+++ MATERIAL PROVIDED
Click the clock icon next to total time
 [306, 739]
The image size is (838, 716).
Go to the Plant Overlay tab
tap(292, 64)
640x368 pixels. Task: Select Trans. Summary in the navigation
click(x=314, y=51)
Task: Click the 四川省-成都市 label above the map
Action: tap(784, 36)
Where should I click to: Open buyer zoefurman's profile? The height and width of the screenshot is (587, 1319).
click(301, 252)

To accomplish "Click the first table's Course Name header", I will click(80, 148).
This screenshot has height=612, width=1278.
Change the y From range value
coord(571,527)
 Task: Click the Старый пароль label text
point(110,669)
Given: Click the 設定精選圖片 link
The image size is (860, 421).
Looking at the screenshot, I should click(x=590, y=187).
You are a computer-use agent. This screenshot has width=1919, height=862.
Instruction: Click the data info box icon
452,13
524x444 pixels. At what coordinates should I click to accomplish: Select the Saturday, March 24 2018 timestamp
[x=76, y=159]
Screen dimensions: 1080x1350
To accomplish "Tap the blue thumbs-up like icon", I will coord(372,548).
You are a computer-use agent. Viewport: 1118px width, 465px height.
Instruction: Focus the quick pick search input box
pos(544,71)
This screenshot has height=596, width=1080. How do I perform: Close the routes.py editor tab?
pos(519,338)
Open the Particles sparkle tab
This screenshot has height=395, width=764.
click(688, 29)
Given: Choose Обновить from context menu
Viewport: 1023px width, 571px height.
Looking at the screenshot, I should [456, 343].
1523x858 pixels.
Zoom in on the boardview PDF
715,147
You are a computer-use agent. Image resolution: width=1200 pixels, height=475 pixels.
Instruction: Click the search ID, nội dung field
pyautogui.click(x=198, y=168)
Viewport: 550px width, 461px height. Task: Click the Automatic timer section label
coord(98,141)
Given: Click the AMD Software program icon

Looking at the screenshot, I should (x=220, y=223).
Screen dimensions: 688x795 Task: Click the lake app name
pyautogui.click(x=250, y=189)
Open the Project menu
++++++
* [WORK ORDER]
Please write out the data again exactly as it stands.

* [FINISHED EXERCISE]
Click the clock icon next to total time
 [306, 739]
The image size is (838, 716).
Go to the Plant Overlay tab
tap(292, 64)
640x368 pixels. Task: Select Trans. Summary in the navigation
click(x=314, y=51)
Task: Click the 四川省-成都市 label above the map
Action: tap(784, 36)
Where should I click to: Open buyer zoefurman's profile? The height and width of the screenshot is (587, 1319).
click(301, 252)

To accomplish "Click the first table's Course Name header", I will click(80, 148).
This screenshot has height=612, width=1278.
Change the y From range value
coord(571,527)
 Task: Click the Старый пароль label text
point(110,669)
Given: Click the 設定精選圖片 link
The image size is (860, 421).
Looking at the screenshot, I should click(x=590, y=187).
You are a computer-use agent. This screenshot has width=1919, height=862.
Instruction: Click the data info box icon
452,13
524x444 pixels. At what coordinates should I click to accomplish: Select the Saturday, March 24 2018 timestamp
[x=76, y=159]
Screen dimensions: 1080x1350
To accomplish "Tap the blue thumbs-up like icon", I will coord(372,548).
You are a computer-use agent. Viewport: 1118px width, 465px height.
Instruction: Focus the quick pick search input box
pos(544,71)
This screenshot has height=596, width=1080. How do I perform: Close the routes.py editor tab?
pos(519,338)
Open the Particles sparkle tab
This screenshot has height=395, width=764.
click(688, 29)
Given: Choose Обновить from context menu
Viewport: 1023px width, 571px height.
Looking at the screenshot, I should [456, 343].
1523x858 pixels.
Zoom in on the boardview PDF
715,147
You are a computer-use agent. Image resolution: width=1200 pixels, height=475 pixels.
Instruction: Click the search ID, nội dung field
pyautogui.click(x=198, y=168)
Viewport: 550px width, 461px height. Task: Click the Automatic timer section label
coord(98,141)
Given: Click the AMD Software program icon

Looking at the screenshot, I should (x=220, y=223).
Screen dimensions: 688x795 Task: Click the lake app name
pyautogui.click(x=250, y=189)
Open the Project menu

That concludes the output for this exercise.